→ **AIM OF THE EXERCISE**
Keep the pictures out. Restate the entries below word for word.

→ **SOURCE RECORDS**
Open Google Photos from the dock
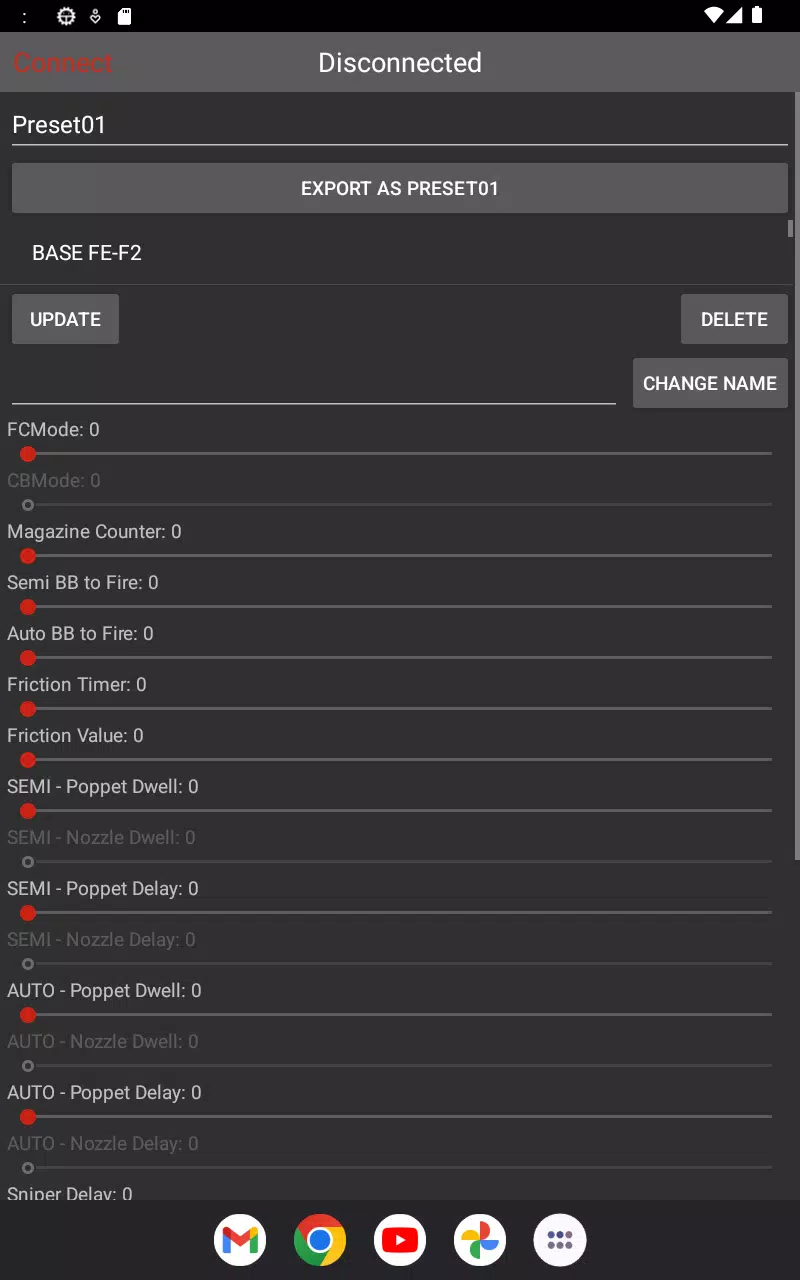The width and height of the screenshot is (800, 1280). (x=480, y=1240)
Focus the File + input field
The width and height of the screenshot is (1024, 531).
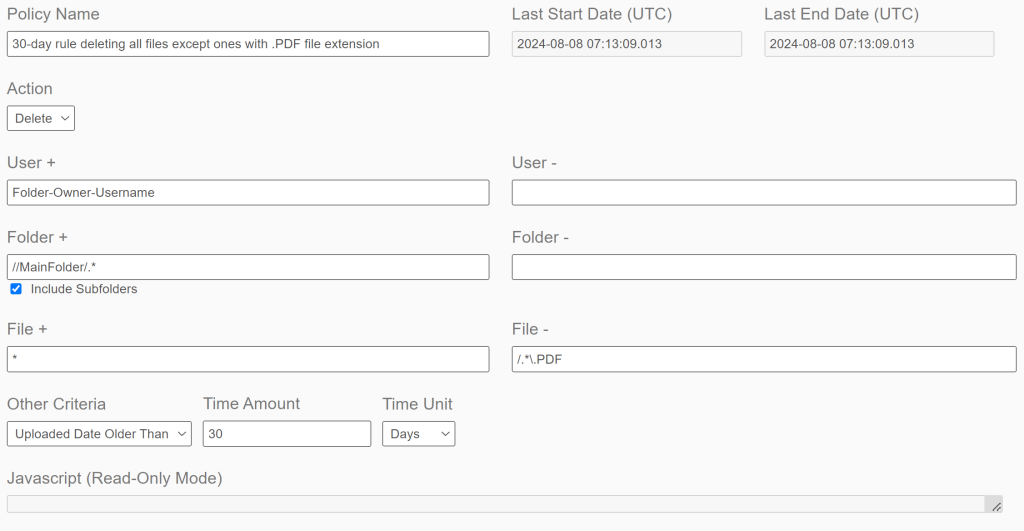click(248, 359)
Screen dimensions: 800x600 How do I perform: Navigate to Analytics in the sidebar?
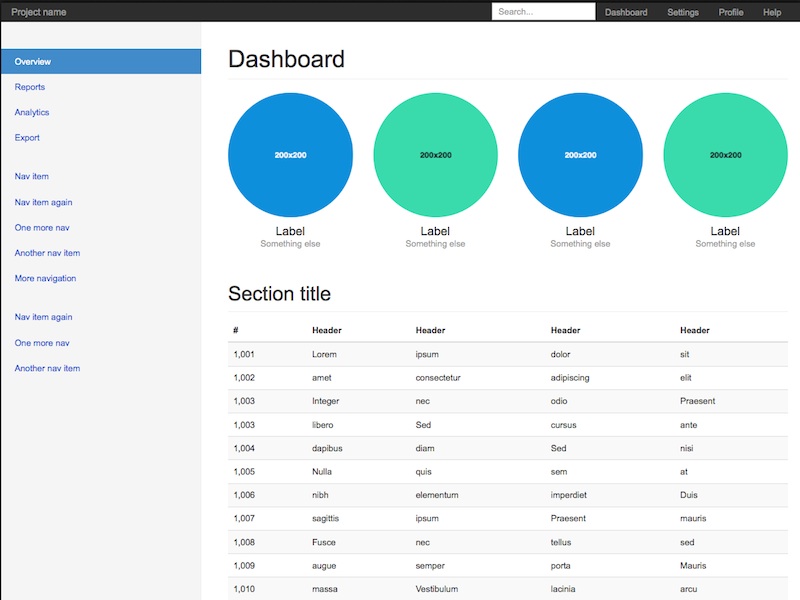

→ **RESPONSE TO THE TASK**
Open Google Photos from the dock
The width and height of the screenshot is (800, 1280). (x=480, y=1240)
Focus the File + input field
The width and height of the screenshot is (1024, 531).
click(248, 359)
Screen dimensions: 800x600 How do I perform: Navigate to Analytics in the sidebar?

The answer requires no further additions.